**Task prompt**
Scan the entries below for the word "details" and copy every line in which it occurs.

-- Records to process follows --

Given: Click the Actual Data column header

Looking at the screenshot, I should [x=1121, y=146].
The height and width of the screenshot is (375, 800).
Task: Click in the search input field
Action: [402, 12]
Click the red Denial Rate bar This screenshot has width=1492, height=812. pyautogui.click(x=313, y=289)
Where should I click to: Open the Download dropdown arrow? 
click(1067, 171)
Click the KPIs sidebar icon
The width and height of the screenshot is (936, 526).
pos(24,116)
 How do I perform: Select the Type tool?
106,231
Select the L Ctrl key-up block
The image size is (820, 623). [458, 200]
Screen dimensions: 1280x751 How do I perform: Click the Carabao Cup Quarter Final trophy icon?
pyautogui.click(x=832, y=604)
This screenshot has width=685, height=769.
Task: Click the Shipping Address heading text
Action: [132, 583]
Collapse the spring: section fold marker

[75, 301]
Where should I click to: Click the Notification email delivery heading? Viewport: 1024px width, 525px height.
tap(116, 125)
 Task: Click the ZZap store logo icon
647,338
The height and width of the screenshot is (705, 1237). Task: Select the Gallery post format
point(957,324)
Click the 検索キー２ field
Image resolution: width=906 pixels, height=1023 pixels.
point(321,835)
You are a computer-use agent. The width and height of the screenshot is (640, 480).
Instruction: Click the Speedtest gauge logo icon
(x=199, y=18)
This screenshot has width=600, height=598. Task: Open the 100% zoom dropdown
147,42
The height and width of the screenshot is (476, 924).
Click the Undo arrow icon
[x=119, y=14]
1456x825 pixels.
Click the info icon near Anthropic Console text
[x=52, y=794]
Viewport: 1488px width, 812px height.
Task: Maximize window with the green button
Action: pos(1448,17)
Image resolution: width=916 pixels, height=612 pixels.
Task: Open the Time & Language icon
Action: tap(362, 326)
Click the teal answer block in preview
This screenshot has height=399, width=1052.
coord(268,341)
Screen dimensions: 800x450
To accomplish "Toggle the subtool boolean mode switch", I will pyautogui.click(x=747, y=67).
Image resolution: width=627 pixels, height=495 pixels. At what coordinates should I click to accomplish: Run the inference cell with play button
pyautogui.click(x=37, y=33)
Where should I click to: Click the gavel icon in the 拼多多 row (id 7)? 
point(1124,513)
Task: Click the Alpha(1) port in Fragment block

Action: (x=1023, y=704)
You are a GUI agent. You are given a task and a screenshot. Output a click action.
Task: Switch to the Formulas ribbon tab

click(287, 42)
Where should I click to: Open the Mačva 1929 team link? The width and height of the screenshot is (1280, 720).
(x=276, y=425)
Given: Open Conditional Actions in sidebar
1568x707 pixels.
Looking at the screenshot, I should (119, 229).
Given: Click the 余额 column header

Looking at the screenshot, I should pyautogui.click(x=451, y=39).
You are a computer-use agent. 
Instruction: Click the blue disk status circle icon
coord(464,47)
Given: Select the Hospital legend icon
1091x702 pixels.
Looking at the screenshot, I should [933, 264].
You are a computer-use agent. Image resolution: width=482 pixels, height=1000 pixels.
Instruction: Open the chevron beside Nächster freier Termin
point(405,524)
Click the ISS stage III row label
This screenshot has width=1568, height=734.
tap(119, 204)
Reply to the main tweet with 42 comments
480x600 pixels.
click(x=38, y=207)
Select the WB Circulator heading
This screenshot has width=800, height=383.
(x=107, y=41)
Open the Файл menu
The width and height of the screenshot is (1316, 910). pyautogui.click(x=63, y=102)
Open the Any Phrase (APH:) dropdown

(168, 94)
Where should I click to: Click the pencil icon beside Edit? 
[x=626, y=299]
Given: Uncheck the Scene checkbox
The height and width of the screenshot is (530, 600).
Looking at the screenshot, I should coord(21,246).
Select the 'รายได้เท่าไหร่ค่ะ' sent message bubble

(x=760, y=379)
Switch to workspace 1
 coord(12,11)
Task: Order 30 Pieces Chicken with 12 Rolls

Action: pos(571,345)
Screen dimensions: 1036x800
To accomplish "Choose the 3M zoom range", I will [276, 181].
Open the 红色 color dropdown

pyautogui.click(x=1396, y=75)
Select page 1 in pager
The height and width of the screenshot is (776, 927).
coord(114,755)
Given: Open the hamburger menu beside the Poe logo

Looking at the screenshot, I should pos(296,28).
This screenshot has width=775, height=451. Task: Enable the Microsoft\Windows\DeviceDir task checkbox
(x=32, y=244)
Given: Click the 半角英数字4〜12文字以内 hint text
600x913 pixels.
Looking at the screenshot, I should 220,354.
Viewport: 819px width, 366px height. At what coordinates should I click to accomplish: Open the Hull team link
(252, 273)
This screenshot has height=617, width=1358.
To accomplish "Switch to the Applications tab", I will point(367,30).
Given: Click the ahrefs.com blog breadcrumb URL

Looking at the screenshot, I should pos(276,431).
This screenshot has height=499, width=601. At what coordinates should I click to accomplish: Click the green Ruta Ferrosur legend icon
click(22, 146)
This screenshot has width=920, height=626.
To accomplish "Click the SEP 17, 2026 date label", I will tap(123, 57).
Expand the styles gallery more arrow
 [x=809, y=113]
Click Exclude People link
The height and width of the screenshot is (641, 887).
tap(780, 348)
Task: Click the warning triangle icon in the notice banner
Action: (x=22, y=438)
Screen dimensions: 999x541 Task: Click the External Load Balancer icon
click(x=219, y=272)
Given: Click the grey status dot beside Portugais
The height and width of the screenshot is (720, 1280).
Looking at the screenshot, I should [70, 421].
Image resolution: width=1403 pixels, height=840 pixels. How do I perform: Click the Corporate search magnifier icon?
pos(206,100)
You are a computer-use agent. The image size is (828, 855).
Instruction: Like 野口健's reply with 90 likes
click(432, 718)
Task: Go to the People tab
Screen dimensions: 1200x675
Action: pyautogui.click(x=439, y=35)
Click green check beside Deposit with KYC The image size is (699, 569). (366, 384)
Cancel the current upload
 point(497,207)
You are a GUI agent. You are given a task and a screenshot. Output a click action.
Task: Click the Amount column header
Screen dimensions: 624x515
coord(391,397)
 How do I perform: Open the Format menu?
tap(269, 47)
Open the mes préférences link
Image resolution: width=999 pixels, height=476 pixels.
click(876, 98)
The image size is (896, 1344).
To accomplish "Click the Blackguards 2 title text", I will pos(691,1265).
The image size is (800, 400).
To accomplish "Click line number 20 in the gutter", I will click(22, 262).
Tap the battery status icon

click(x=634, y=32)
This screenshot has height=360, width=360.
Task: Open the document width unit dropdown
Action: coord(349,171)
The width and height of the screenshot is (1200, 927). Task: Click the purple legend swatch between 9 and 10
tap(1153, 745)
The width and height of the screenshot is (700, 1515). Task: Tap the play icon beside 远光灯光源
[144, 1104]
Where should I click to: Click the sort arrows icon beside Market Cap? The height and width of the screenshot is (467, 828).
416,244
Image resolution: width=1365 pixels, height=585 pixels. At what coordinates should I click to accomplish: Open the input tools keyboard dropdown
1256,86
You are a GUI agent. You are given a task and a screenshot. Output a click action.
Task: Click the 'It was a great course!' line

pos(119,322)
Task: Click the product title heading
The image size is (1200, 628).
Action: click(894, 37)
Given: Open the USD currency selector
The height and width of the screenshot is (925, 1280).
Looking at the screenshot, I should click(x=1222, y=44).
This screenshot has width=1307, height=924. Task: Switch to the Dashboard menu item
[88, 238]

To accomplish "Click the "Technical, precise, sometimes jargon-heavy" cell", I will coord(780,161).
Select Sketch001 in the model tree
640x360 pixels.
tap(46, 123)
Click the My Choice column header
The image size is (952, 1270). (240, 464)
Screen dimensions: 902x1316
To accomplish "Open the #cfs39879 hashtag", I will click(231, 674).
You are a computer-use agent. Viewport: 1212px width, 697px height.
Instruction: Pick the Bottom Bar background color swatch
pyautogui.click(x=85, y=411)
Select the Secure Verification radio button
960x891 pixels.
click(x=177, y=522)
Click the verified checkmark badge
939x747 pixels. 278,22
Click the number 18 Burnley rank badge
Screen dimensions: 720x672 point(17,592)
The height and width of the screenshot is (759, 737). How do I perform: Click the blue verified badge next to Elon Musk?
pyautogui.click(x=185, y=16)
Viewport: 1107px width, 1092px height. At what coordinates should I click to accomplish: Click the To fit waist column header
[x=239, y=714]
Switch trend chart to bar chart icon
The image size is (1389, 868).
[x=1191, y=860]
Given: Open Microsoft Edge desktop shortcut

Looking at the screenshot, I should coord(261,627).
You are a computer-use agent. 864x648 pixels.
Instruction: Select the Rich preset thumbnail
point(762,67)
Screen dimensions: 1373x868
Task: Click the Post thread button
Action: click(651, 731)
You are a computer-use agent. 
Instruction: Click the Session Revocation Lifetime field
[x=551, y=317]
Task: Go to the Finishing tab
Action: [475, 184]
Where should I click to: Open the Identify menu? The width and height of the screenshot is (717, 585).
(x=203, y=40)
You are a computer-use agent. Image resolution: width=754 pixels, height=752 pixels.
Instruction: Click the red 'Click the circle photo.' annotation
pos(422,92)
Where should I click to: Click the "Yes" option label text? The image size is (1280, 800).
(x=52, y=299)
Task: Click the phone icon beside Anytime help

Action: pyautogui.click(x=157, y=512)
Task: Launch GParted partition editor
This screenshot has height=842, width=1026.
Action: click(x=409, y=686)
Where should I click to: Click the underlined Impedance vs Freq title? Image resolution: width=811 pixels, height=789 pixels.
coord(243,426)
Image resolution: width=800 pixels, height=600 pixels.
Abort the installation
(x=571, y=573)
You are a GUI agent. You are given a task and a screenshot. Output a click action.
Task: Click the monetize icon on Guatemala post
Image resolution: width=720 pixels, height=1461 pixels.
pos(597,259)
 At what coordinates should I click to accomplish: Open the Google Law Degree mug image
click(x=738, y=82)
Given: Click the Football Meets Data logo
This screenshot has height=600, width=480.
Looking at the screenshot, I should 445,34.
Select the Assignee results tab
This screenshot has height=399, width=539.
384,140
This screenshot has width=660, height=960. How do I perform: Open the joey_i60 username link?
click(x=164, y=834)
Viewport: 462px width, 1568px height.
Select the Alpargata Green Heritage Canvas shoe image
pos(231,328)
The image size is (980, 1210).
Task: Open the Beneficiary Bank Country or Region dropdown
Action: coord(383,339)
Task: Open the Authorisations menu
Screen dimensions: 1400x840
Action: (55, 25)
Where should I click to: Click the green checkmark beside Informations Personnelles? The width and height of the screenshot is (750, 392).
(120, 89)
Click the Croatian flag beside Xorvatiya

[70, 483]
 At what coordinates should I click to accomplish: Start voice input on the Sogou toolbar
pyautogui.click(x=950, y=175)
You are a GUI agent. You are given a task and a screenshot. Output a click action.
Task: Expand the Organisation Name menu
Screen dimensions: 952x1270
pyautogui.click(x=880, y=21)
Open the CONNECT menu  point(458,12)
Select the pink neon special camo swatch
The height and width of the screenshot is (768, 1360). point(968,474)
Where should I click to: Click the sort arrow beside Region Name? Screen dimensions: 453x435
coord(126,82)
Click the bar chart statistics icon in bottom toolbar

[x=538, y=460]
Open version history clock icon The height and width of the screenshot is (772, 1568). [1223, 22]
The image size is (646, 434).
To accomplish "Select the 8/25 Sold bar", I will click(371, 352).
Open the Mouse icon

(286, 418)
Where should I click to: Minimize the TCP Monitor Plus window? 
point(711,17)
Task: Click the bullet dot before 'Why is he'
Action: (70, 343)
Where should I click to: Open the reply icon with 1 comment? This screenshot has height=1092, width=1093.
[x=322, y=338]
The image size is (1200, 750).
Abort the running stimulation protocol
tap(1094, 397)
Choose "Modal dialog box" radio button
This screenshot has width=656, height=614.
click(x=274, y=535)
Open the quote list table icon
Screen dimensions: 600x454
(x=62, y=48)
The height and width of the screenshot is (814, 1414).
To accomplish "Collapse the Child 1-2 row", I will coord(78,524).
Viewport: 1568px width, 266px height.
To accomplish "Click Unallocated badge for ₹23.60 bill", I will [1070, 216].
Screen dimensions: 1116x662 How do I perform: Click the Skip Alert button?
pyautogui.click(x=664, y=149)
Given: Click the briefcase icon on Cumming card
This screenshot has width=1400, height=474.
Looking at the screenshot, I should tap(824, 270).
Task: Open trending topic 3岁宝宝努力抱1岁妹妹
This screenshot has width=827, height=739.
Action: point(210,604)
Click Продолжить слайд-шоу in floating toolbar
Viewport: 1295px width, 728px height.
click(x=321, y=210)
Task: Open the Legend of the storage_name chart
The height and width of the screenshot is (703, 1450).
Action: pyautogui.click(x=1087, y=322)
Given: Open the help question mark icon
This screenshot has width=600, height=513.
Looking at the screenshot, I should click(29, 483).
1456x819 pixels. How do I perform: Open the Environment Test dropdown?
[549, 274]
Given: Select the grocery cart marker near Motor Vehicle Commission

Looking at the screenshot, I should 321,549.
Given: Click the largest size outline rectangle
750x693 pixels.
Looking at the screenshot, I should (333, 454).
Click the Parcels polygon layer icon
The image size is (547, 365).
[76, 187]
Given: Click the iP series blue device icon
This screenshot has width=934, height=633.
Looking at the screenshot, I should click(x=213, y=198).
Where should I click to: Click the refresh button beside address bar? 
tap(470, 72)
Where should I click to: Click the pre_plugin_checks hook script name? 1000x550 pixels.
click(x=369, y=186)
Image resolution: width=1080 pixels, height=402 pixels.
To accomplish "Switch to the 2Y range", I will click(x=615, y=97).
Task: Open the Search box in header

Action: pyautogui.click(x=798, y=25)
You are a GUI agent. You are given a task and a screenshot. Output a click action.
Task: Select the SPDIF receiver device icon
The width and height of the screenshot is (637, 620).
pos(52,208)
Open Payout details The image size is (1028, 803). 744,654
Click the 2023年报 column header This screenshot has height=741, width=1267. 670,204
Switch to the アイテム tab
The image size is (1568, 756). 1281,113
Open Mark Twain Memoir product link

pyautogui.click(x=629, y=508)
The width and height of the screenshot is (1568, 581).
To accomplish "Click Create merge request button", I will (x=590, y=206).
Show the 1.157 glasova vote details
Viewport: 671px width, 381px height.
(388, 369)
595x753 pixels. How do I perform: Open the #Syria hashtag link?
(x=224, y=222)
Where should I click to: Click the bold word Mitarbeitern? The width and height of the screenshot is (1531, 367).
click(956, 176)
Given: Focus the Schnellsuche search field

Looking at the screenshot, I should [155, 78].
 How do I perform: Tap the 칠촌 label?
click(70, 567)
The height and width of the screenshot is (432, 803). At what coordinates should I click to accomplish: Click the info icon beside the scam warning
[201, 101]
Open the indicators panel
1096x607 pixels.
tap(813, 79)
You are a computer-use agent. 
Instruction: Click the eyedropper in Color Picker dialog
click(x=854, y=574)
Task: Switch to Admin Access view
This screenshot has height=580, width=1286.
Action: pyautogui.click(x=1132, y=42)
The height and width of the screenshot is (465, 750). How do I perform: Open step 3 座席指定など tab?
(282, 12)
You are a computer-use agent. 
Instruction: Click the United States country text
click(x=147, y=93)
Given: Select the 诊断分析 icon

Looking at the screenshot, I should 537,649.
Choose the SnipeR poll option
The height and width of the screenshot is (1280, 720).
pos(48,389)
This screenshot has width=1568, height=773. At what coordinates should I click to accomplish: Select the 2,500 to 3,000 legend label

-- Records to process concluded --

**Answer area**
Open Payout details The image size is (1028, 803). 744,654
Show the 1.157 glasova vote details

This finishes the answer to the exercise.